Key Points
- 📉 Deutsche Bank has reduced its Q3 2023 delivery estimates for Tesla by 6% to 440,000 units due to factory downtime and upgrades.
- 💰 The bank also lowered its Q3 revenue estimates for Tesla by about $800 million to $23.3 billion.
- 🚗 Baird analyst Ben Kallo also predicts that Tesla will miss its Q3 delivery estimates, citing temporary factory shutdowns.
- 📈 Despite Q3 concerns, Deutsche Bank is more optimistic about Tesla’s Q4 performance, expecting improved production, deliveries, cost efficiencies, and higher margins.
- 📉 For 2024, Deutsche Bank anticipates considerable downside risk to Tesla’s earnings due to a lower volume outlook, with a forecast of around 2.1 million deliveries, below market consensus of 2.3 million.
Deutsche Bank cut its Tesla Q3 2023 delivery estimates, considering the company’s factory downtime for upgrades, retooling, and preparations for Project Highland. It also predicts a “downside risk to earnings” for Tesla in 2024.
Deutsche Bank analysts reduced their Q3 2023 estimates to 440,000 units, 6% down from its previous estimate of 455,000 units. FactSet reports that analyst consensus for Tesla’s Q3 2023 delivery is 462,000 units.
Deutsche Bank isn’t the only one lowering its delivery expectations for Tesla. Baird analyst Ben Kallo predicted Tesla would miss its third-quarter delivery estimates. Kallo also cited Tesla’s temporary factory shutdowns in the third quarter for its delivery expectations.

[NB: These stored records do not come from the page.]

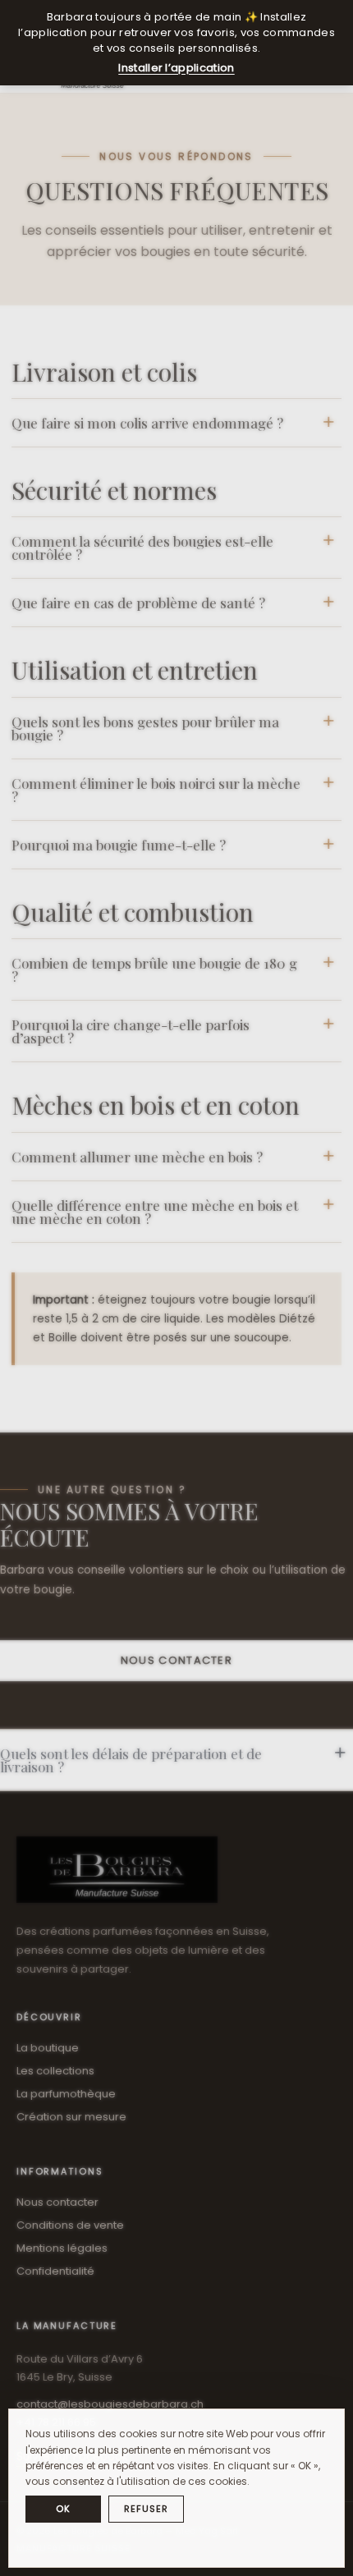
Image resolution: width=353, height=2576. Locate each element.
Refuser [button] (145, 2508)
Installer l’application (176, 68)
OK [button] (63, 2508)
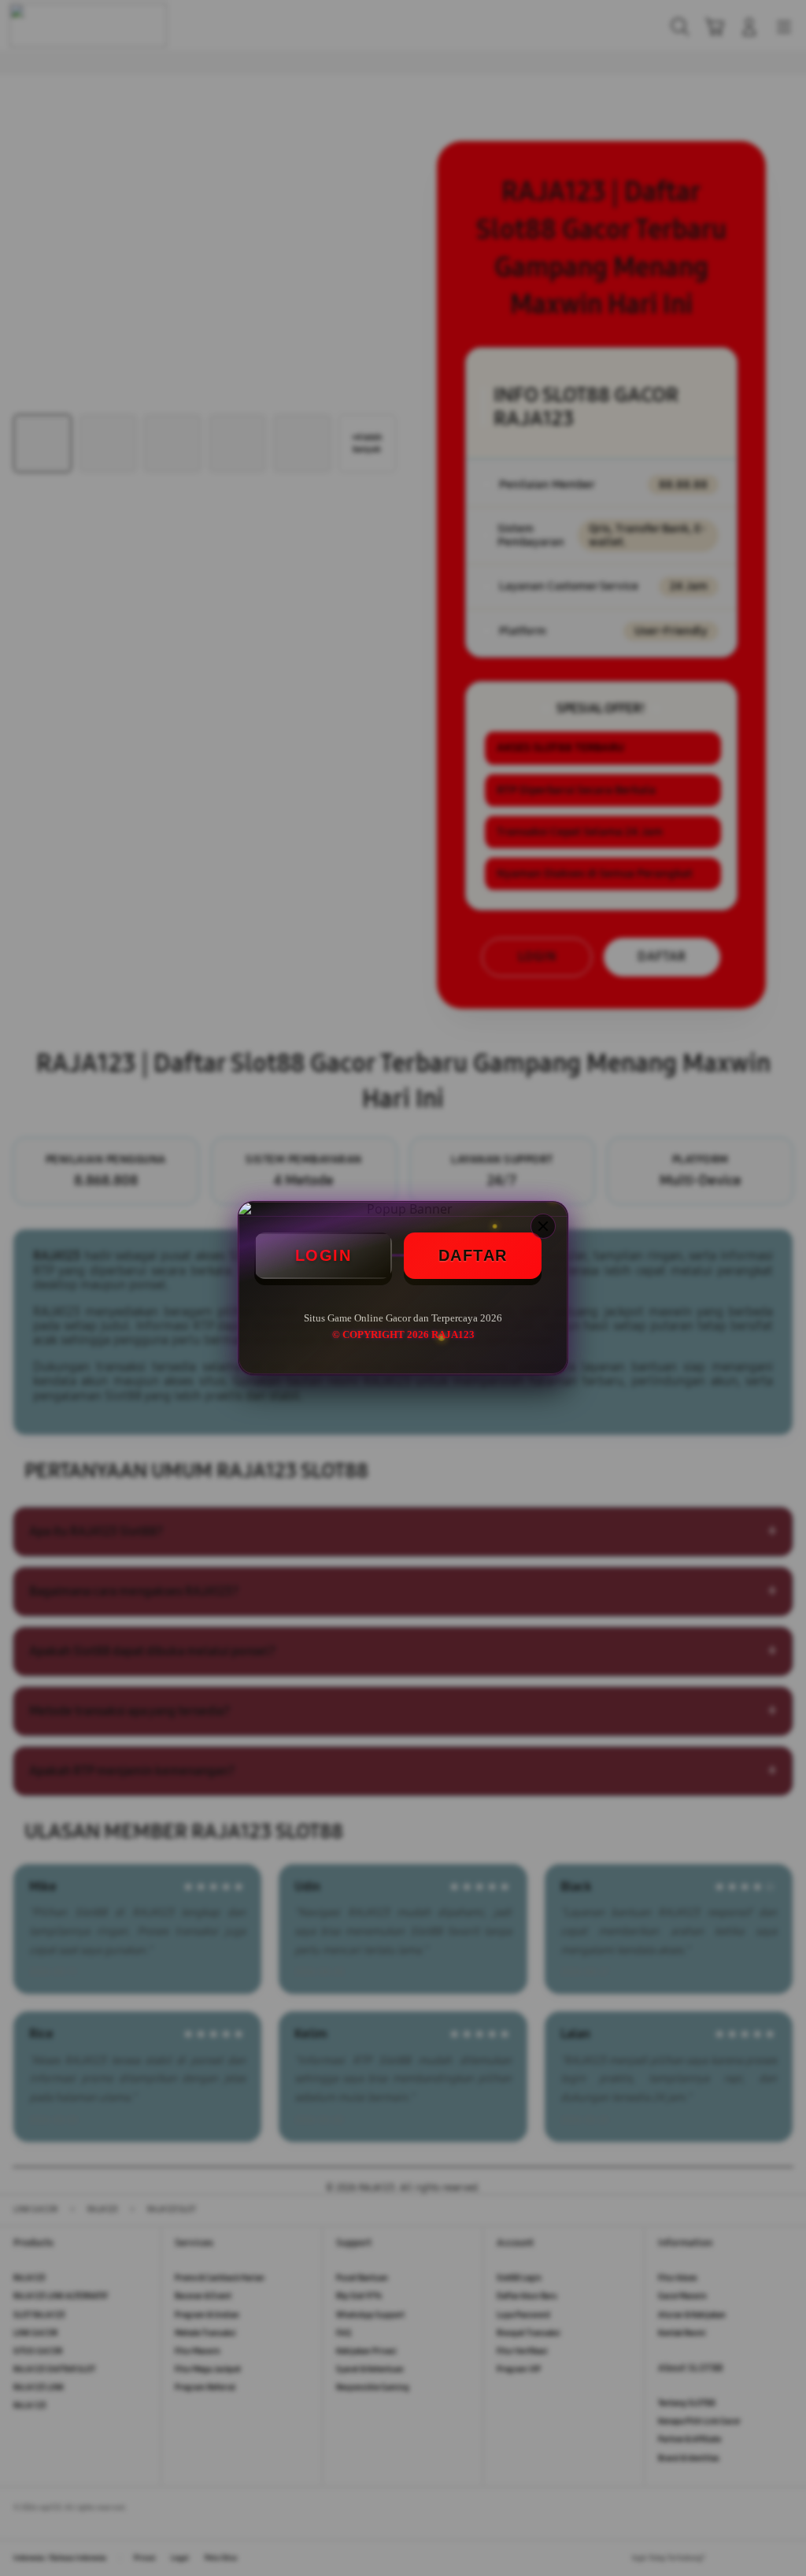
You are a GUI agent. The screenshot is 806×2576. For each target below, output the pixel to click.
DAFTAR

The investment bank cut its Tesla Q3 revenue estimates by about $800 million to $23.3 billion. Despite its Q3 2023 forecasts, Deutsche Bank is more hopeful for the fourth quarter.
“For the year, we expect Tesla to reiterate its 1.8m deliveries target, suggesting sequentially improving production run-rate as well as deliveries, likely with better cost efficiencies attached and higher margins in Q4 vs. Q3. Together with first Cybertrucks still scheduled to be delivered in Q4, we believe Tesla’s message could be optimistic about next quarter,” said analysts.
Deutsche Bank predicts more troubled waters ahead for Tesla.
“Looking at 2024, however, we see considerable downside risk to earnings expectations due to [a] much lower volume outlook than the market believes,” analysts stated on a client note. “On the bright side, with the company not trying to push as much volume, there could potentially be less pricing pressure next year,” analysts said.
The investment bank forecasts that Tesla’s total deliveries next year will be around 2.1 million units, below the market consensus of 2.3 million deliveries.